Albatross Manila April 13 1909http://oldweather.s3.amazonaws.com/ow3/final/Albatross/vol043of055/vol043of055_0188_1.jpgLieut-Commander C.M.McCormick, U.S.N., Lieutenant B.G.Barthalow, U.S.N., Asst' Paymaster H.Dial, U.S.N., and Chief Boatswain R.Rohange, U.S.N., left ship at 3:15 for U.S.Naval Hospital at Canacao, for medical examination prior to taking the physical test required by General Order No6, of January 4, 1909, and returned at 5:00.
The test was to walk 50 miles over 3 consecutive days.
A Navy history blog I found explains this as follows
Today's U.S. Navy espouses a "culture of fitness," and "physical readiness," but this was not
always so. In the early 1900s, many including the president himself, Theodore Roosevelt,
were appalled by the lack of physical conditioning in the Navy.

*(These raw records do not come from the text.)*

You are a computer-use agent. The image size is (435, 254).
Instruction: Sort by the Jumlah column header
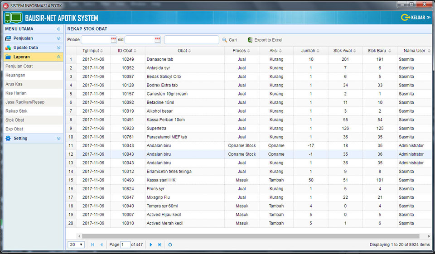coord(308,51)
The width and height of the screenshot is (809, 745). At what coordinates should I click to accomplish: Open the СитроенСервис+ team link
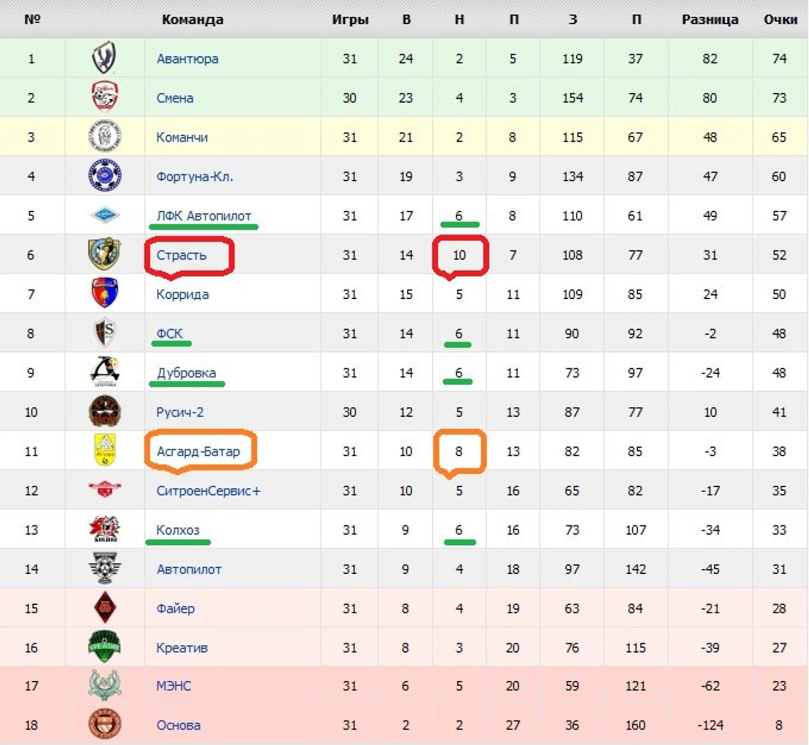(208, 491)
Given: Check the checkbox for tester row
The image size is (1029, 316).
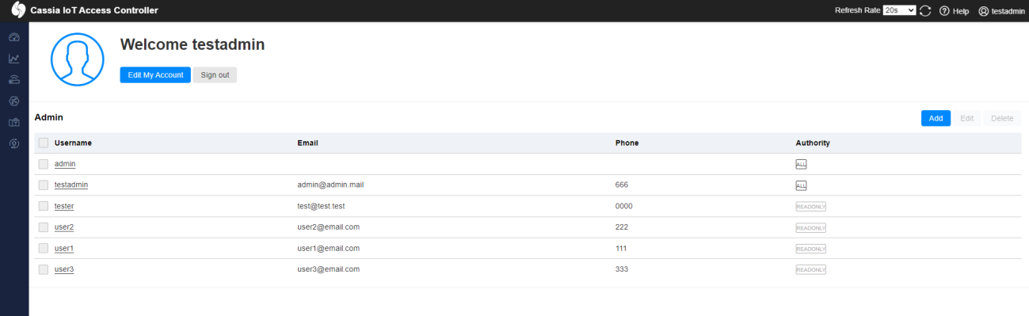Looking at the screenshot, I should pos(44,206).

In his autobiography, Roosevelt wrote, "Many of the older officers were so unfit physically
that their condition would have excited laughter, had it not been so serious to think that they
belonged to the military arm of the Government."! Not being one to sit aimlessly aside on any issue of importance, Roosevelt charged forth with an attempt to change the desk- bound
culture of the military. As a result he helped establish the forerunner of today's Physical
Readiness Training Program.
The new test gave officers the choice of completing one of three options: a fifty mile walk
within three consecutive days and in total of twenty hours; a ride on horseback at a distance of ninety miles within three consecutive days; or a ride on a bicycle at a distance of 100 miles within three consecutive days. All personnel taking the test would be examined by a Navy Medical Board to determine whether the test may be taken without risk and report again to the board upon completion. Officers would not be promoted unless they passed the exam and their medical record would now include a fitness report.